The author's firm had been hired to replace the bases of six 100 -year-old wood columns; engineer's inspections had indicated that the upper portions of the columns were sound, and there were other good reasons not to disconnect them from the roof structure entirely. As it turned out, much more was needed.
To temporarily support the porch roof while the columns were replaced, the carpenters built posts from 10-foot-long 2x4s and 2x6s.
To start, the assemblies were sheathed with 1/2-inch plywood. Full-length 2x4 strongbacks were added to the outside for rigidity.
Double-post assemblies were joined by top and bottom plates stacked two high in order to support the roof while work was being performed on the columns.
The original plan was to replace only the column bases.
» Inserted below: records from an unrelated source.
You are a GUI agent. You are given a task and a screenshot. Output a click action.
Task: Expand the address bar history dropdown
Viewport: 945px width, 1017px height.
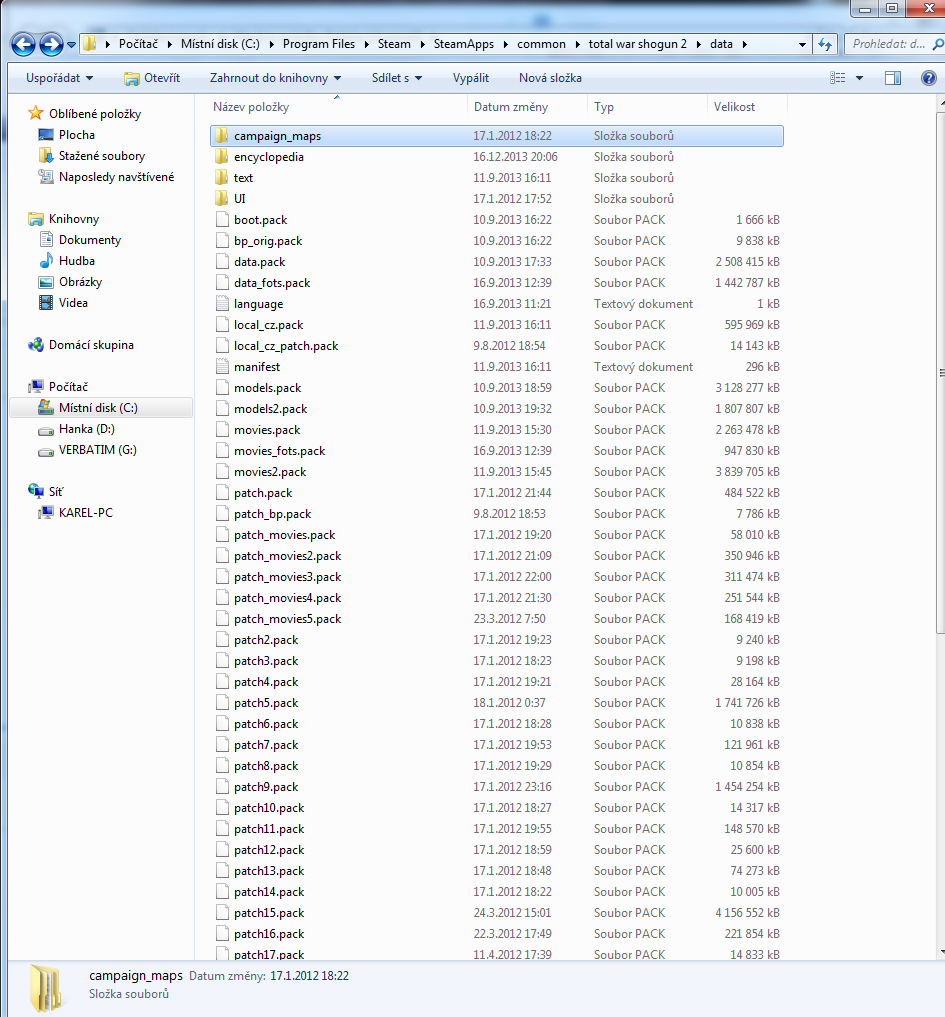pyautogui.click(x=802, y=44)
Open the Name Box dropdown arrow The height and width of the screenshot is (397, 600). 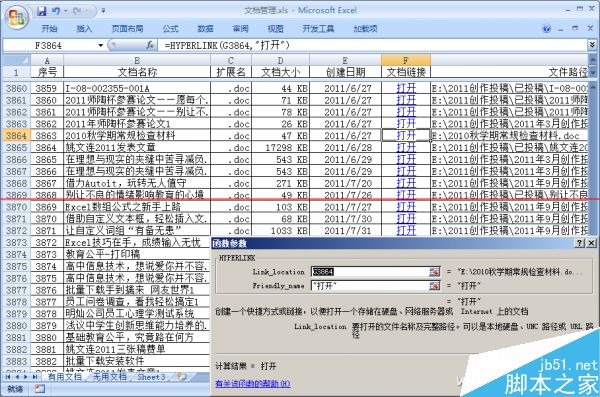coord(101,45)
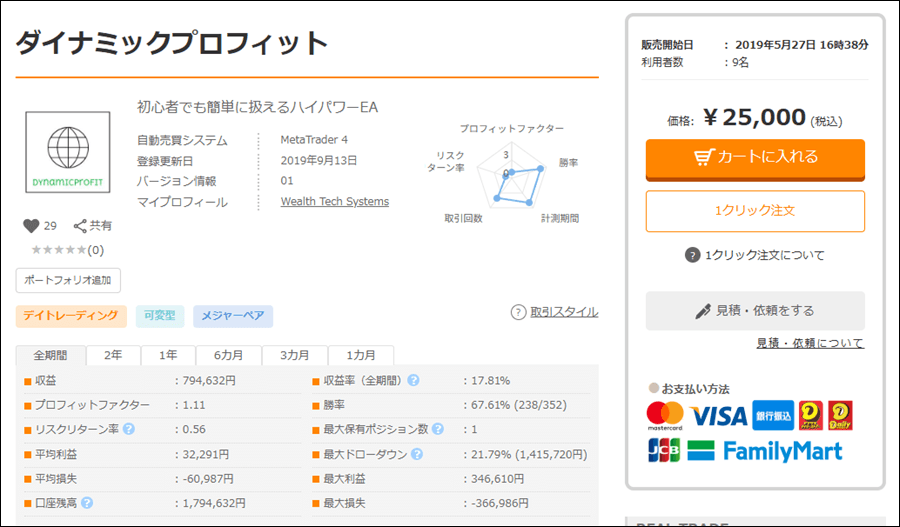Click the five-star rating row
Viewport: 900px width, 527px height.
[60, 250]
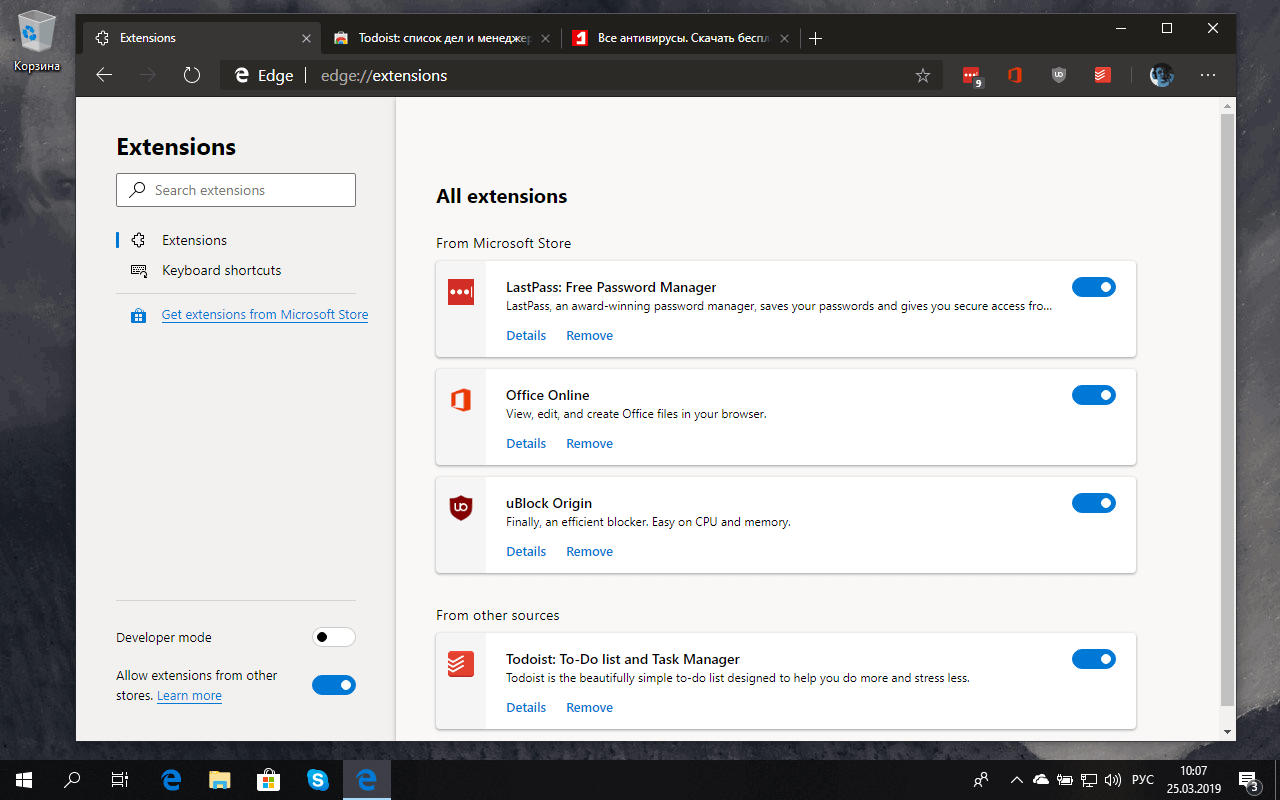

Accordingly, the crew installed structural steel clamp rings around the shafts and shifted the weight from the pedestals to the concrete porch using 20-ton hydraulic jacks.
Rings of bending plywood served to guide the cutting of the wood columns, which was done with reciprocating saws and circular saws.
When the bases were removed, it was discovered that the interiors were delaminating and that the columns would have to be replaced in their entirety.
After cutting away the bases, the crew placed cribbing under the shafts while awaiting the delivery of new columns.
Sheets of 3/4-inch plywood protected the lawn from the lift that was used to transport and place the new columns..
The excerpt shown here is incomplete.